Pathways to Net Zero – Roundtable Discussion Series 2

Transport Knowledge Hub logo Published on: 1st September 2022 by Claire Haigh.

Building on the success of the Pathways to Net Zero roundtable series in March this year, Trueform are kindly sponsoring a further series this autumn.  Pathways to Net Zero Roundtable Discussion Series 2 will take the discussion to the next stage and seek to identify solutions to deliver emissions reductions at the scale and pace needed.

The Growth Plan 2022[i] makes clear that growth is the new UK government’s central mission. A review is underway to ensure that net zero is pro-business and pro-growth. The government has ended the moratorium on fracking, given the green light for new oil and gas drilling and suspended green levies on energy bills.   It is vital, however, that the government remains fully committed to delivering on net zero and maintains the UK’s strong world-leading targets.

In February 2022, the IPCC issued their bleakest warning yet on climate impacts.  Extreme weather events are intensifying across the world.  Meanwhile the climate crisis has been joined by a major war, rising inflation, a food emergency, supply chain crises, and a widespread, deepening cost of living crisis driven largely by spiraling energy costs.
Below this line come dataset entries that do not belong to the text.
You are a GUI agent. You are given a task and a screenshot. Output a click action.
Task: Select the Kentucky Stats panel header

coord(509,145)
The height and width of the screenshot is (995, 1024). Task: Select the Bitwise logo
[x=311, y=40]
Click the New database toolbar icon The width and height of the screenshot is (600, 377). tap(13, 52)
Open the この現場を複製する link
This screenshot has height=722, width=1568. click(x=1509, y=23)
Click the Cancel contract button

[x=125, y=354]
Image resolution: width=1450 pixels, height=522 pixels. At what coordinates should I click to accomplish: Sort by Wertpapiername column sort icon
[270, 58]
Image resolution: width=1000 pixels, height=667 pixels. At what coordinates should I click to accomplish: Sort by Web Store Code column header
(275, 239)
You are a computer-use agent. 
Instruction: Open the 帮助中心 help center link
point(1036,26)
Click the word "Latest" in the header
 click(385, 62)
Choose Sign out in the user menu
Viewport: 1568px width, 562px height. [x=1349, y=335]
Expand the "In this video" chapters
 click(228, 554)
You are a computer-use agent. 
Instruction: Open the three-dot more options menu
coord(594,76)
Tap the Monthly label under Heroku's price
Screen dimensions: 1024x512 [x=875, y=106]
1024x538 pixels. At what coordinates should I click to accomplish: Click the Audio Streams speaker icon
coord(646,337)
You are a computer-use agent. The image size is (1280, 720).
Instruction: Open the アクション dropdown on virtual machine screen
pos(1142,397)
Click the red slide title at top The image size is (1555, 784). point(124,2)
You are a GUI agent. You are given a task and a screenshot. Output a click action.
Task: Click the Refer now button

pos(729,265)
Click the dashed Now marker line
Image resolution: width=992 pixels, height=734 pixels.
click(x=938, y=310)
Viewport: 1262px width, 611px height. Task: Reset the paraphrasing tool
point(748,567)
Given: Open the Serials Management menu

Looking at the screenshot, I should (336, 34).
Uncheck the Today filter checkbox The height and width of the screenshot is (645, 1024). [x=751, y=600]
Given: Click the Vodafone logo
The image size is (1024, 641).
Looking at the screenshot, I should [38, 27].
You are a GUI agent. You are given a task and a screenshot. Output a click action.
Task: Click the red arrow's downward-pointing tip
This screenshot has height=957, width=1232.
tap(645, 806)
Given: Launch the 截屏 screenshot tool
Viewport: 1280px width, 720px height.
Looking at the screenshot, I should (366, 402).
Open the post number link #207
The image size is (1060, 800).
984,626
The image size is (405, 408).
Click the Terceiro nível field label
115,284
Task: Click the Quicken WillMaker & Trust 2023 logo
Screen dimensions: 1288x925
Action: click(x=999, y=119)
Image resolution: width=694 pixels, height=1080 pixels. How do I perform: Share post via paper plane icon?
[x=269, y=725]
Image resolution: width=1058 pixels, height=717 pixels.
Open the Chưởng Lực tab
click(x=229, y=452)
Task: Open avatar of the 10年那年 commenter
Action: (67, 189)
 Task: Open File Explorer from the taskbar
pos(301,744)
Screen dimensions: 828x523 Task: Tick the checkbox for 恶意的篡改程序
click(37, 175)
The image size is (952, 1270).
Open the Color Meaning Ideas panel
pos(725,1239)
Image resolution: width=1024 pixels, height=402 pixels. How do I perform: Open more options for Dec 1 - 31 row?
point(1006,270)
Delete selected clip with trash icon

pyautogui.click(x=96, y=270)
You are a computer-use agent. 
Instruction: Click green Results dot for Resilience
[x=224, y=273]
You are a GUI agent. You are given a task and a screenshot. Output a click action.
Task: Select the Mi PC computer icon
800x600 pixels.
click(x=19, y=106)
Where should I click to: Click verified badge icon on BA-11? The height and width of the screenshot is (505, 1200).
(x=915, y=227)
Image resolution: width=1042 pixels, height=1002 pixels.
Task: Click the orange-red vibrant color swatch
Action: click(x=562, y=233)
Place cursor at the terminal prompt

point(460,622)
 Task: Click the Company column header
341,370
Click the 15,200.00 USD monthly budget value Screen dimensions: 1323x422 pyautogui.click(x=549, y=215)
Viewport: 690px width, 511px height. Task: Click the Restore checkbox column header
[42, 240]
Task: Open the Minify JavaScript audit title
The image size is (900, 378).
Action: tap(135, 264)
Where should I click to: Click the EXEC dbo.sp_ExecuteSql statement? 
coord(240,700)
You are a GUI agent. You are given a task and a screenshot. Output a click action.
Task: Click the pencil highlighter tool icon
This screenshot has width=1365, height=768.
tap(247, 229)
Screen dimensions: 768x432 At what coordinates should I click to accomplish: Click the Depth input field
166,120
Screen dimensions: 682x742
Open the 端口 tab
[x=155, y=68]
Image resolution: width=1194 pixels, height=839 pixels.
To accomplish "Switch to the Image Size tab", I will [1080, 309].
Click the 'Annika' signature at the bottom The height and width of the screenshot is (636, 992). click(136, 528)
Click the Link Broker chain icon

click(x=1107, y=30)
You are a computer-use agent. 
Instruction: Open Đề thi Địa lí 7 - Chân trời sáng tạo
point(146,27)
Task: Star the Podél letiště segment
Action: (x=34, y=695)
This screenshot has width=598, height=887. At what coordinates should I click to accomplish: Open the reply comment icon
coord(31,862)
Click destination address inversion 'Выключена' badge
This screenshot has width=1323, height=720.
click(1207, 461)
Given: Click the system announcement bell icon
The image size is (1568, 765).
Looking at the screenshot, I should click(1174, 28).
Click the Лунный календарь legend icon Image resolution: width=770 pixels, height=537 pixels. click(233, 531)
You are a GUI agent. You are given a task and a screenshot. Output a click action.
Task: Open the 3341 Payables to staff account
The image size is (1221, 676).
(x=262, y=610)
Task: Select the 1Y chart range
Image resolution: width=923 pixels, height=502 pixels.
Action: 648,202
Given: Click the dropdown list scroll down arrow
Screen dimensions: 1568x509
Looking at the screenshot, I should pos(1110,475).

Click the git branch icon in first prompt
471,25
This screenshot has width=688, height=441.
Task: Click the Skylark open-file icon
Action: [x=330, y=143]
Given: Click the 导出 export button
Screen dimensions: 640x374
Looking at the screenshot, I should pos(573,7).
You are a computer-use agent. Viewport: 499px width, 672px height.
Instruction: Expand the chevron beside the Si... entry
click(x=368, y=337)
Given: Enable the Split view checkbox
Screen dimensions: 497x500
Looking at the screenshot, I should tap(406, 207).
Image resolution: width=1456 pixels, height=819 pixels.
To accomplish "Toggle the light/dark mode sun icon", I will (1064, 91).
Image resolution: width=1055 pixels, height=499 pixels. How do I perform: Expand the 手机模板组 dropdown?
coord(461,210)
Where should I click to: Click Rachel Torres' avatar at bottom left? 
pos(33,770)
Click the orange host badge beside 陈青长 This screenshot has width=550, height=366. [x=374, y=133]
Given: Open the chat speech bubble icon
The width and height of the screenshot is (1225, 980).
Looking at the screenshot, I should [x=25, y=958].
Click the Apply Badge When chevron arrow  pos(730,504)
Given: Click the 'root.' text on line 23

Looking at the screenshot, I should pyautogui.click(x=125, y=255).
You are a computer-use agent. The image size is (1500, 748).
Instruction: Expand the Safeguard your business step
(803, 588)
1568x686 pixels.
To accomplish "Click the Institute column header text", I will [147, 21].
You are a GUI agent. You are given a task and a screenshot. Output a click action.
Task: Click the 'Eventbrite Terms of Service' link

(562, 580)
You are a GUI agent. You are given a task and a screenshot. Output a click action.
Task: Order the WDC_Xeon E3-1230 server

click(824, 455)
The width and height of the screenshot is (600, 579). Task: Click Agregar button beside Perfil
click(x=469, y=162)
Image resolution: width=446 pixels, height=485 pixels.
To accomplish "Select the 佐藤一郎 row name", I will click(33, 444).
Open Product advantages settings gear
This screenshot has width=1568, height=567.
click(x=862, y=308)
We cannot afford any backsliding on decarbonisation.  It is our dependency on fossil fuels that is at the root of the climate emergency, as well as our energy security crisis and the worst cost of living crisis in a generation.

Hasta La Vista, Carbon! chaired by Stephen Glaister CBE, Emeritus Professor of Transport and Infrastructure at Imperial College London and Associate of the London School of Economics, will focus on how we can develop solutions to the cost of living crisis that will accelerate the transition to net zero and enhance our energy security.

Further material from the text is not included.